McCarver is prophetic, CBS pictures aesthetic and the NL pathetic

Phil Jackman

July 14, 1993|By Phil Jackman | Phil Jackman,Staff Writer

The comment was so timely, one might have guessed it was Jeane Dixon providing analysis on the All-Star telecast last night, not Tim McCarver.

No sooner had Atlanta right-hander John Smoltz come on as a reliever as the American Leaguers batted in the sixth inning when McCarver said, "What you have to watch out for here is the wild pitch."

The words were scarcely airborne when Smoltz bounced a pitch by his catcher and a run scored, the seventh by the Americans. To prove it was no fluke, Smoltz flipped another one halfway to the backstop and another run trooped in.

This call proved just one of many gems of information and conjecture dispensed by McCarver and his CBS play-by-play partner Sean McDonough to more than support the network's excellent pictures.

Good thing. After a strong start, the Nationals moved into reverse gear quite abruptly and it was essential that the words be up to sustaining interest.

Similar to the 48,147 lucky dogs at Camden Yards, fans stuck at home watching wanted to see home runs and a win by the home team.

So no matter what kind of a night CBS was having doing the game, it was a sure bet to get passing marks from viewers -- at least hereabout.

Considering the efforts of some of the local stations and ESPN the night before, the network faced a formidable task trying to sustain the madcap interest that has surrounded the All-Star celebration for days.

Despite being hindered by having to donate more than half its time to introduction of the players, etc., the pre-game show was punchy and a worthy lead-in for the action.

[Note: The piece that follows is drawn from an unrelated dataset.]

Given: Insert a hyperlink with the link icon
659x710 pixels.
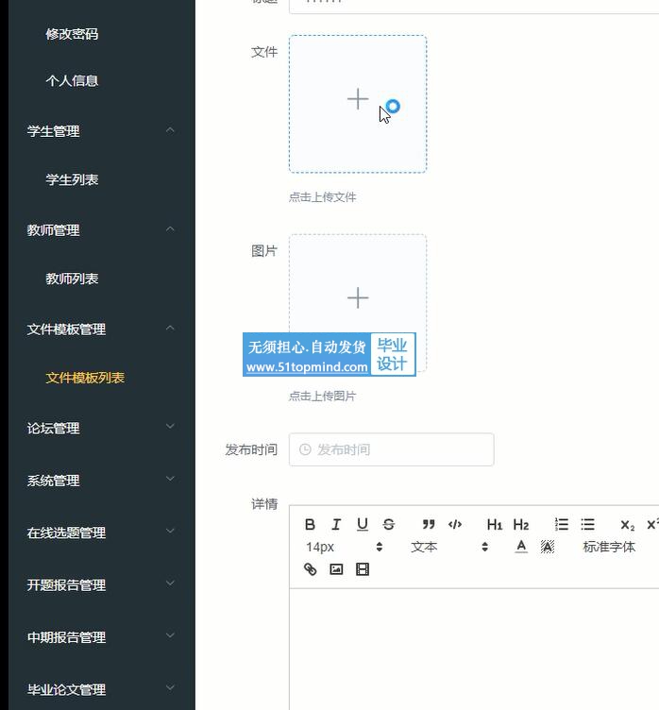Looking at the screenshot, I should click(310, 569).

Easily the feature of the early going aside from three home runs resulting in a 2-2 tie arrived in the third inning, when the network was all over an incident involving Seattle pitcher Randy Johnson and Philadelphia hitter John Kruk.

The 6-foot-10 left-hander unloaded a fastball about six feet over Kruk's head at supersonic speed, and big, bad John wanted no more of this guy.

Cameras caught AL bench men guffawing, as if to say, "Take that, fella; we see that every day over in our league."

Another isolated shot showed the NL bench and manager Bobby Cox and his coaches shouting in unison, "He did that on purpose."

Whatever, the "intimidation" had its effect, Kruk refusing to come within 10 feet of the plate as he waved at strikes Nos. 2 and 3. Johnson accommodated by dropping down sidearm, thus delivering the ball from somewhere over near first base.

As if admitting it was all a setup, Johnson strode off the mound with a huge smile on his face as he crossed paths with Kruk at the conclusion of the inning.

After days of high excitement in the downtown area, the start of the game seemed calm by comparison, but it didn't take long for things to heat up when Gary Sheffield took AL starter Mark

Langston deep with a man aboard.

In the pre-game introductions, which seemed to take a week, AL manager Cito Gaston caught all sorts of what-for for naming a hundred Toronto Blue Jays to the team. Actually, the fans should have saved some of the wrath for his selection of Langston to start the game.

The lefty of the California Angels looked the part of the perfect batting-practice pitcher as he laid slow-breaking curves on the bats of the Nationals. What did we ever do before the center-field camera?

Once the powerful Americans were back in it with homers by Kirby Puckett in the second frame and Roberto Alomar an inning later, and moved ahead smartly with bursts of three in the fifth and sixth innings, it was now the announcers' time.

McDonough and McCarver, who are as smooth together as any team in the business despite working together just once a week, were at the top of their games offering interesting tidbits.

McDonough told the story of Chicago Cubs second baseman Ryne Sandberg doing rehab work in Florida up into May and the perennial All-Star asking his Single-A teammates about the postgame spread in the clubhouse. One of his mates mentioned that at that level of play, the concessionaire might drop off a few hot dogs from time to time.

With each batter, star or relative unknown, one of the Macs had an interesting side story, a welcome relief from those endless dissertations on pitcher-batter and base-running strategies, which have a tendency to induce coma.

For instance, did you know that Oakland catcher Terry Steinbach still holds the hockey scoring record at his high school in &L Minnesota? Or that the all-time batting average for the All-Star Game is .243?

There were dozens of other inserts that, although hardly earth-shaking, had the desired effect of keeping one's interest as the Americans drew farther and farther away.

As far as AL fans were concerned, CBS picked an opportune time to show a tape of Bobby Cox's pre-game pep talk, the NL manager pointing out, "We're a much better league, I think, than the American League."

CBS no doubt made a huge hit with area viewers when Cal Ripken was interviewed on the pre-game show -- "No, I don't think my playing every game hurts the ballclub" -- and doubled back to catch him in the clubhouse after he had been taken out of the game. Yes, it's true, he came out.

It didn't hurt either that Brooks Robinson was featured on an American Express ad, extolling the virtue of the game and the Hall of Fame.